According to one witness, Bradley charged toward Prosser, shaking her clenched fist in his face. Another source says they were “literally nose to nose.” Prosser then put his hands up to push her away. As one source pointed out, if a man wants to push a woman who is facing him, he wouldn’t push her in the chest (unless he wants to face an entirely different criminal charge). Consequently, Prosser put his hands on Bradley’s shoulders to push her away, and in doing so, made contact with her neck.

At that moment, another justice approached Bradley from behind and pulled her away from Prosser, saying, “Stop it, Ann, this isn’t like you.” Bradley then shouted, “I was choked!” Another justice present replied, “You were not choked.” In a statement following the incident, Bradley maintained Prosser “put his hands around my neck in anger in a chokehold.”

On Monday night, Bradley called Capitol Police Chief Charles Tubbs to talk to him about the incident. On the morning of Wednesday, June 15, Tubbs joined the justices in a closed-door meeting, where he discussed “issues relating to workplace violence.”

During the meeting, Chief Justice Abrahamson actually reenacted the incident on Chief Tubbs — no doubt an amusing sight, as the diminutive Abrahamson mimicked choking the tall, portly police chief. During her demonstration, Abrahamson emphasized that Prosser had exerted “pressure” on Bradley’s throat.
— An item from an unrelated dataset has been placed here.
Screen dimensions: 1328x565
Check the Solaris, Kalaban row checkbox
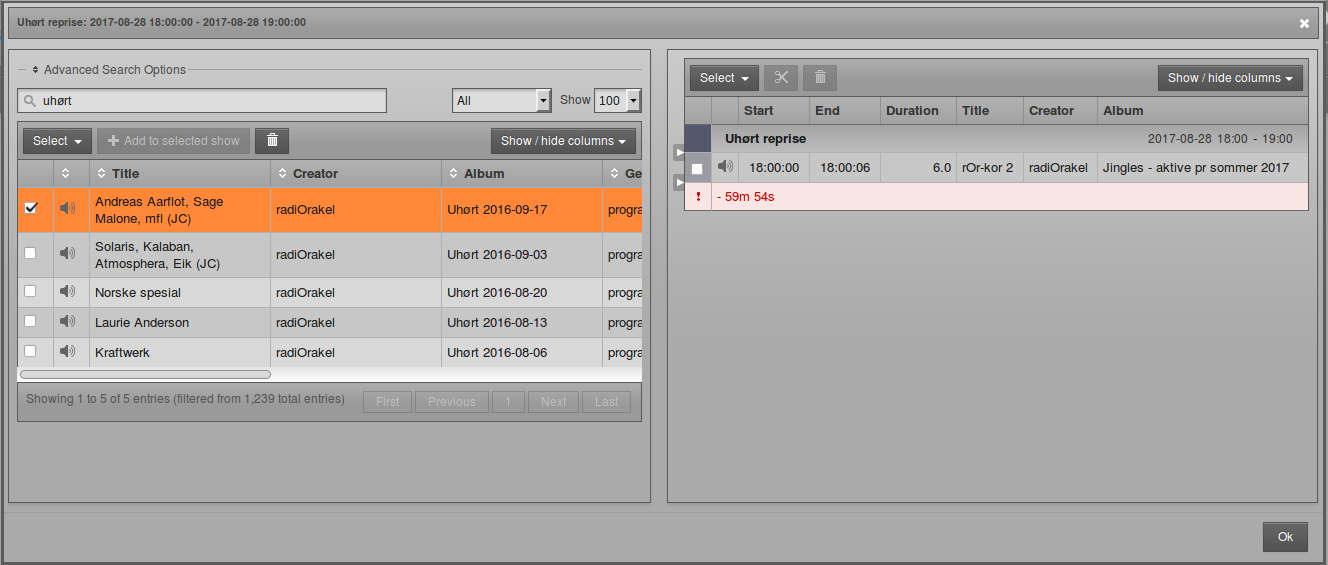click(30, 254)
“There was no pressure,” interrupted the justice who had initially broken up the incident between Bradley and Prosser. “That’s only because you broke us apart,” shot back Bradley. This exchange led several meeting attendees to believe Bradley was making up the charge, as they took her rejoinder as an admission that there was no pressure applied to her neck.

During the Wednesday meeting, Bradley urged the justices present to take a vote on whether Prosser should be forced into anger-management counseling. The threat was implicit — if they didn’t vote her way, she would be forced to “take the next step” against Prosser, which they took to mean filing a restraining order against him. The other justices balked, wondering whether they even had the authority to order Prosser into any type of counseling. Some thought it would be “demeaning” to Prosser to have to go to counseling when he had done nothing wrong. In the end, Bradley realized she didn’t have enough justices on her side and no vote was taken.